The message here is very clear. It was men that destroyed the world. Men who fought wars over oil, and later over water. Men who seized power and struck down those in their way, bending them to their will. Joe wants to continue on this destructive trend. He wants a healthy male heir to keep the status quo going. But it is through women that the world can continue and rebuild some semblance of humanity. Immortan Joe attempts to curb and control these women, to force them into his image of the world, but they resist; they fight back. And they’re all a bunch of badasses.

At 70 years old, writer/director George Miller is showing that his age hasn’t slowed him down at all. He directs the absolute shit out of this movie. The original Mad Max garnered its popularity through the visceral, physical nature in which Miller shot everything. When he needed cars to crash into each other, he filmed cars actually crashing into each other. When he needed a character to go flying off a car at 80 miles per hour, he actually catapulted a man off a car at 80 miles per hour. Miller chose to stay true to this style in Fury Road; most of the movie is practical effects using actual vehicles and stuntmen. In our modern day world of CG effects, it’s rare that a movie makes me stop and question how certain effects were created, but here I caught myself shaking my head in sheer awe multiple times throughout the film.

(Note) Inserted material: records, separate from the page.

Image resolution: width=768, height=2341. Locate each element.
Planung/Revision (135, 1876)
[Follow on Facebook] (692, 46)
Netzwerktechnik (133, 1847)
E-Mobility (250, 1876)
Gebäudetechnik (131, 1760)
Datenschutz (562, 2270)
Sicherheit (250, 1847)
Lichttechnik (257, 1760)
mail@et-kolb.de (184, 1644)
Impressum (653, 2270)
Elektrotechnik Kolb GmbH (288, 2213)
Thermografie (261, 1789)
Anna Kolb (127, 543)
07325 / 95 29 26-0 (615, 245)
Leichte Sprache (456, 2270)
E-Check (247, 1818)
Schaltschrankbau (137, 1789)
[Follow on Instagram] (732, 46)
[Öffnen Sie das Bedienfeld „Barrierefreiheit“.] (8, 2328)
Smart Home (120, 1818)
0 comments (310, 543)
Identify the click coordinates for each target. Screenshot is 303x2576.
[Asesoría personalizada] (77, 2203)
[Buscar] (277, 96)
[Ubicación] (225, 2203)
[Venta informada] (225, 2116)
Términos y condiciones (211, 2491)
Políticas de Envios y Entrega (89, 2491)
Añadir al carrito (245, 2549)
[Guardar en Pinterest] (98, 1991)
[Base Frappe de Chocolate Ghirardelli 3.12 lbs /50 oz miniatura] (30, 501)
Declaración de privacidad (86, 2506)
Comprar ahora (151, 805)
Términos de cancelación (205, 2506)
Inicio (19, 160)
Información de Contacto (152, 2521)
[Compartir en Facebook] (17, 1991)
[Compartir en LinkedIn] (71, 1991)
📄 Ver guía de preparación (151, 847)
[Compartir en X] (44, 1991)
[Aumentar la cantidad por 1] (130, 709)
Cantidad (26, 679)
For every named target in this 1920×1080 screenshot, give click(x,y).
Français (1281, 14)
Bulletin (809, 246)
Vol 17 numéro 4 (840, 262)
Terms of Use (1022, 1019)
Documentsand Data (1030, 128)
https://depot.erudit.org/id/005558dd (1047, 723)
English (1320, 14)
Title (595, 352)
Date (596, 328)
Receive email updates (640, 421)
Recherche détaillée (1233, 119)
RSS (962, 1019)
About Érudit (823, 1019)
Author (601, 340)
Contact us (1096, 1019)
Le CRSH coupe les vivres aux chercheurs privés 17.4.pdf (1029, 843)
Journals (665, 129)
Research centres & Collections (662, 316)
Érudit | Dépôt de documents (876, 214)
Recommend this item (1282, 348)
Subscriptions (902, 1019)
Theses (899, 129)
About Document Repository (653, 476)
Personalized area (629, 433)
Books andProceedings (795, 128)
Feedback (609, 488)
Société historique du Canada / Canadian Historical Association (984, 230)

Miller’s pacing is relentless and kinetic. He allows everything to build to a cacophonous roar with crazy things flying by you at the screen almost constantly. There’s never any confusion, though. The action is filmed skillfully enough so that you’re able to clearly understand and process everything you’re seeing. This isn’t shaky cam and fast cuts that turn everything into a jumbled mess like most most modern action films. The movie is fast-paced and brutal, but always clear.

I could go on talking about Mad Max: Fury Road for hours. I haven’t even touched on some of the other characters, nor the incredible score that propels you through each moment. There’s so much more to say about this film and perhaps I will return to it in a later article. For now, what you need to know is that there’s never been a film quite like Fury Road. When I first heard that George Miller was going to be continuing the franchise 30 years later, all I wanted was for it to be good. Mad Max: Fury Road is better than good; it’s the best movie in the franchise. Tom Hardy is the best iteration of Max. This is something everyone needs to experience.

Guys. Seriously. Go see Mad Max: Fury Road. Go see it on the big screen.